- _Text_
-- -- --

# Colnago MonoTitan



## evoq (Aug 17, 2007)

Hello All,

I was wondering if anyone knew for sure if a 1999 Colnago Monotitan frame was made out of 6/4 ti or 3/2.5 ti.

Would anyone be able to give me some input on the ride? Specifically the stiffness of the bottom bracket. I currently ride a Litespeed Ultimate, if your unfamiliar with that frame. It has a 6/4 front triangle with a 3/2.5 rear triangle. Just from the construction, it will tell you that it has a pretty stiff bottom bracket.

Thanks for your input.

Best Regards,
Howard


----------



## El Cheapo (May 13, 2005)

Howard...I have a 98 Monotitan (AD 11) with about 23,000 miles on it. The only part of the frame that's 6/4 ti is the bottom bracket. The tubes are 3/2.5. As for stiffness, it's not like steel but still pretty good. I've been thrilled with mine since the first time I rode it. I can only comment on riding not racing. If I raced I would go with carbon.


----------



## evoq (Aug 17, 2007)

El Cheap,

Thanks for the information. I didn't get the Monotitan after all.. Which is probably a good thing. I'm finally finding that having different rides in the stable is the best thing. So I ended up with a Mapi edition C40. 
PS. don’t ride one. You'll end up with one!

Thanks again. Happy riding!


----------



## fick (Jul 30, 2007)

Hey evoq,
What was your source on Monotitan?
I'm looking for one in a 55
Thanks
CP


----------



## evoq (Aug 17, 2007)

Fick,

The Monotitan I was looking at was on Ebay. It went for a pretty penny so I dropped out of the bidding early.

If your not looking for anything specific, there are some good deals to be had. There was a NOS CT-1 that went for $541. So keep looking.

Good luck.


Best Regards,
Howard


----------



## fick (Jul 30, 2007)

Thanks Howard


----------

-- -- --

Transcribe the part of the Colnago MonoTitan thread starting with "Thanks for the" and going on through "up with one!". The material that comes next is not needed for anything here.

- _Given entries_
-- -- --

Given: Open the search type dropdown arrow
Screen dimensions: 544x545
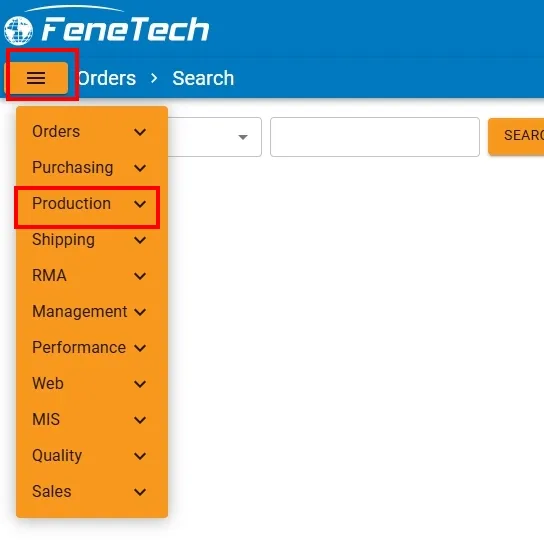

-- -- --

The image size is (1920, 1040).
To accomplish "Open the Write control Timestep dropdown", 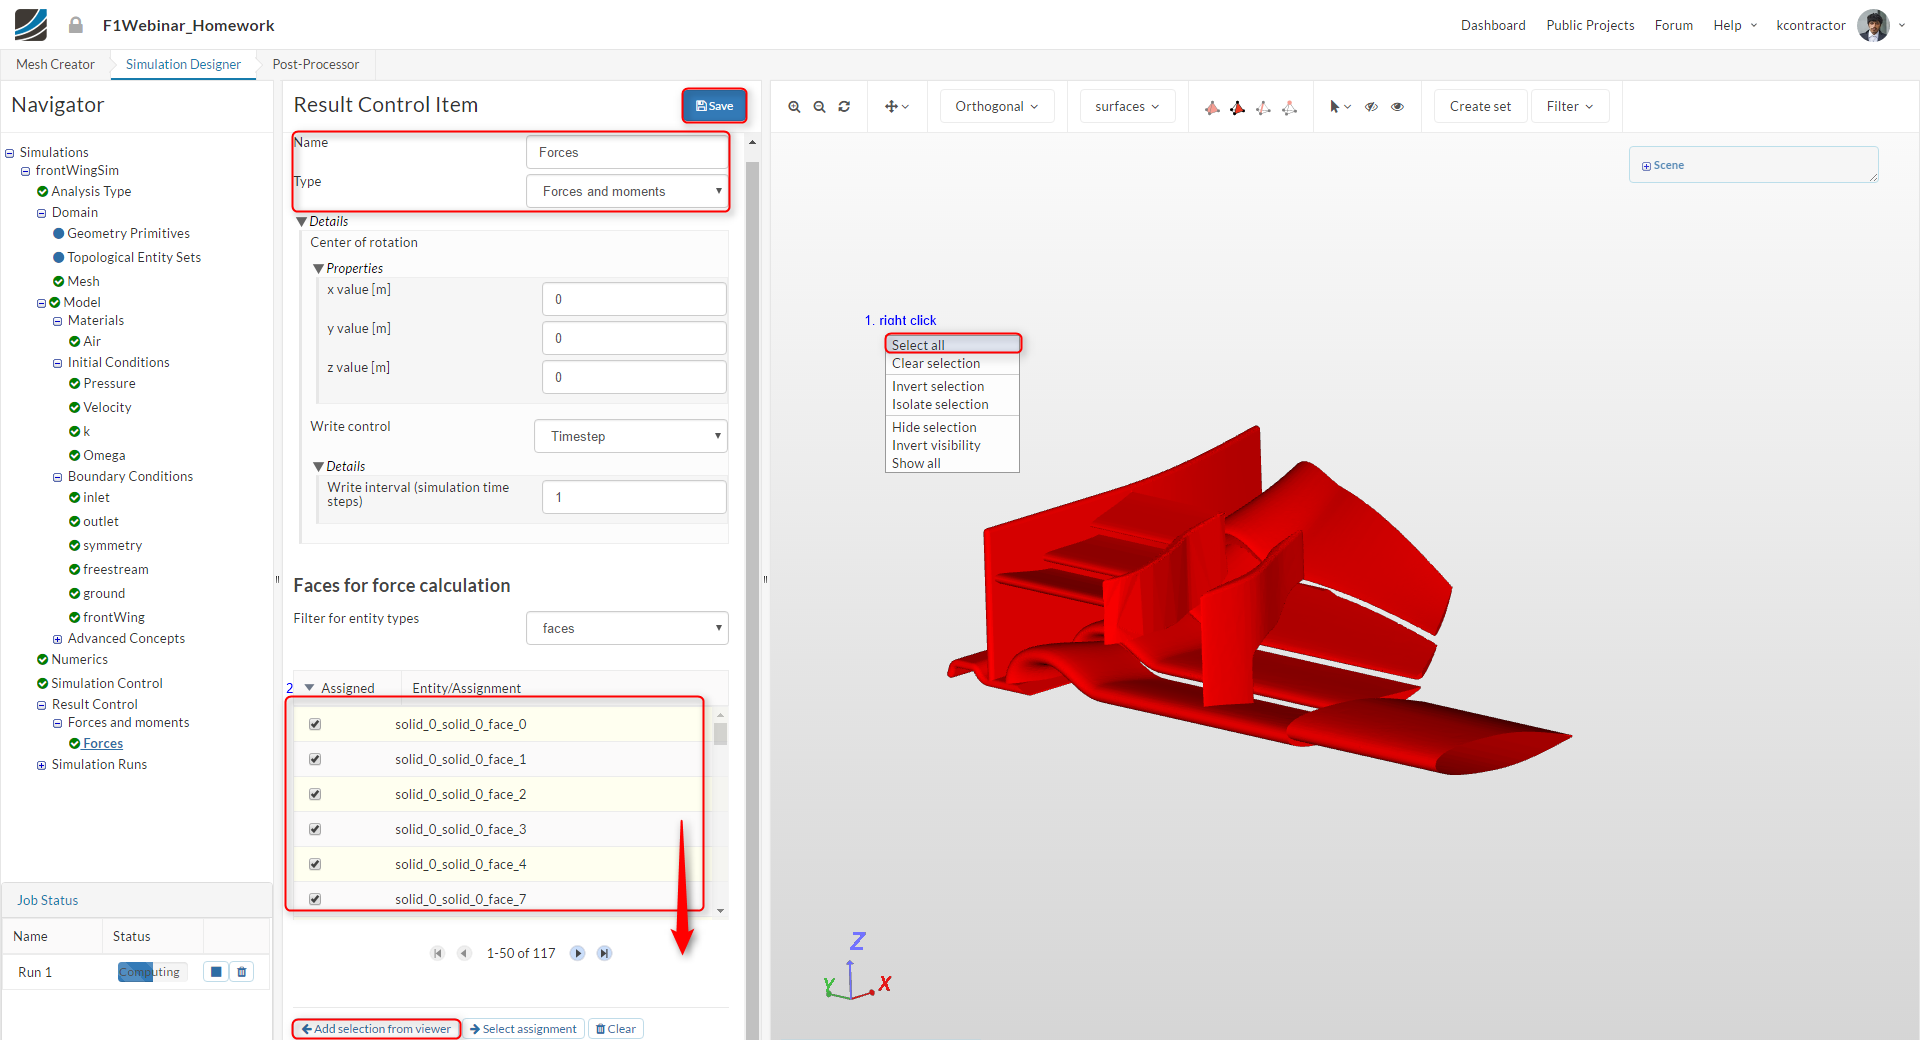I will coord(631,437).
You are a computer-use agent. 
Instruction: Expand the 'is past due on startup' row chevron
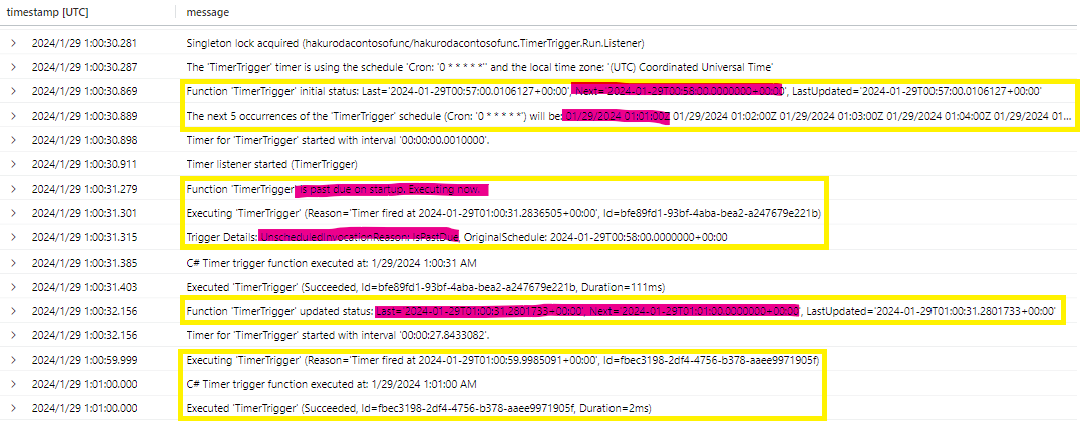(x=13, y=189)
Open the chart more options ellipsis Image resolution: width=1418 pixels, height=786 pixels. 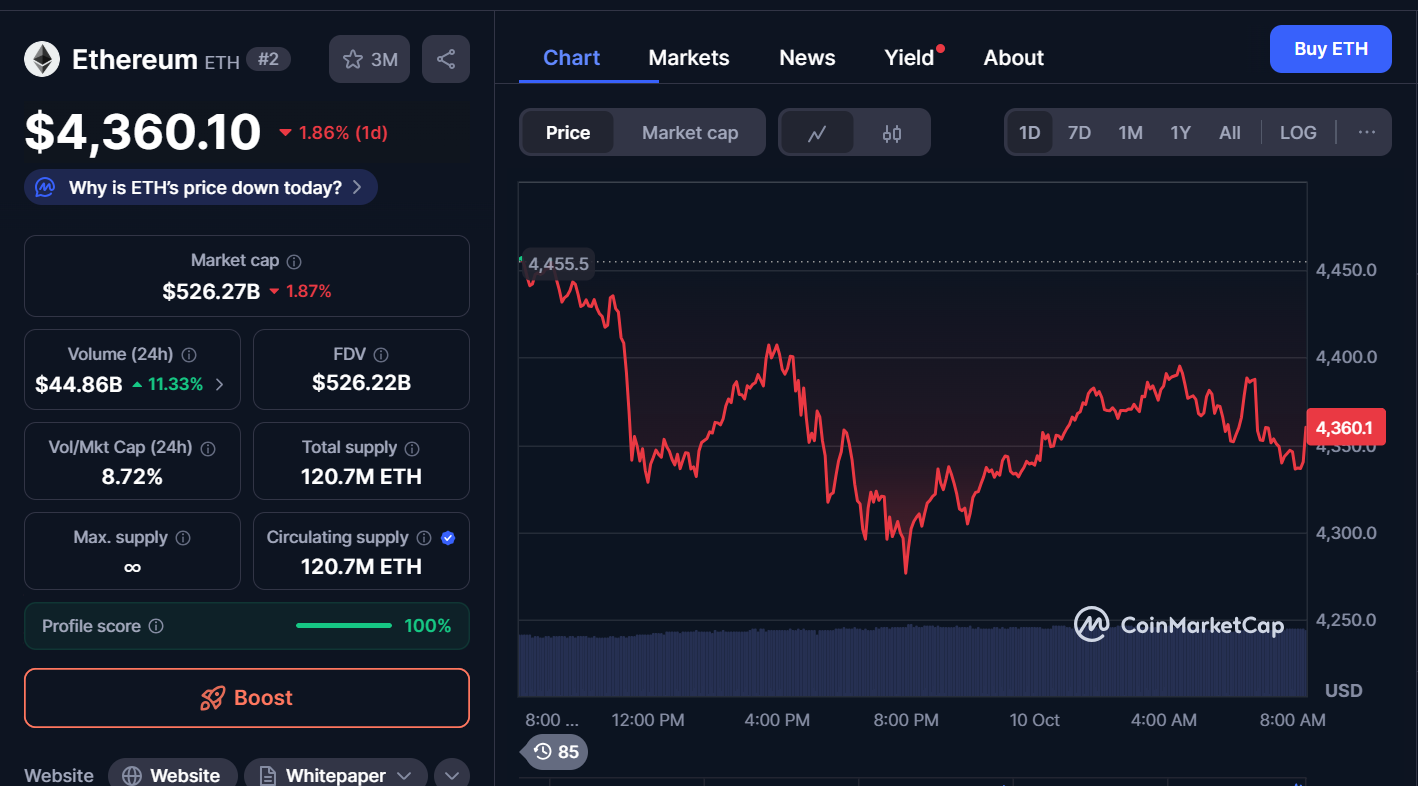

-- -- --

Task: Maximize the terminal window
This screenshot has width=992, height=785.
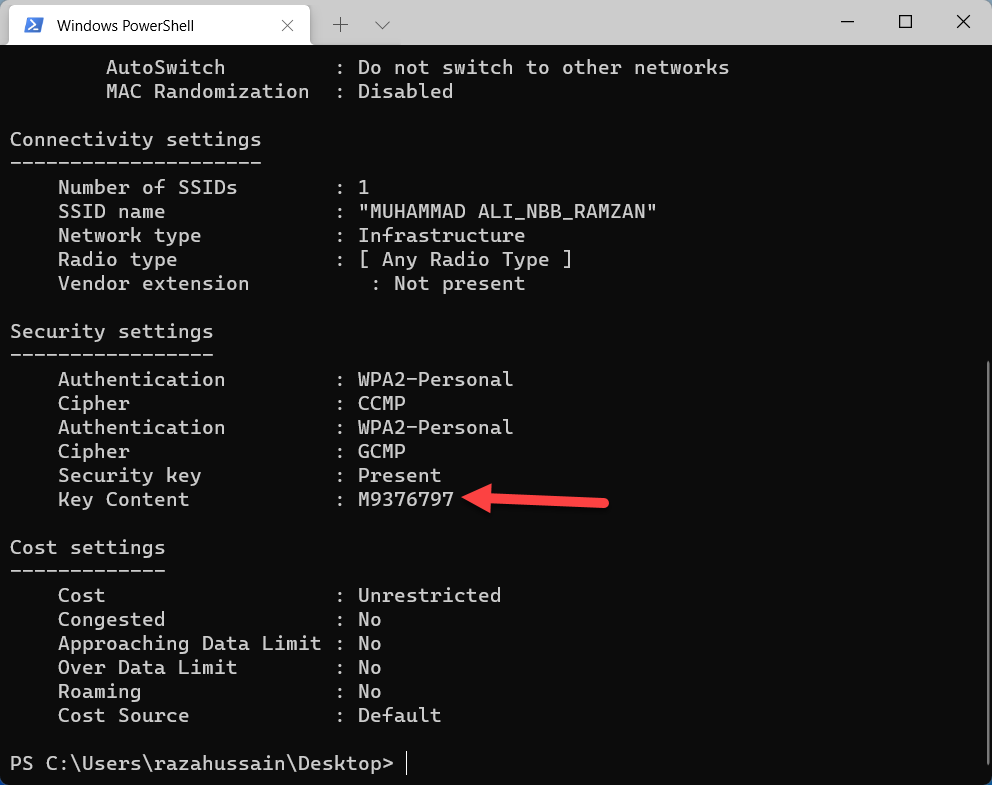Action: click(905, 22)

-- -- --

- _Answer for the task_
Thanks for the information. I didn't get the Monotitan after all.. Which is probably a good thing. I'm finally finding that having different rides in the stable is the best thing. So I ended up with a Mapi edition C40. 
PS. don’t ride one. You'll end up with one!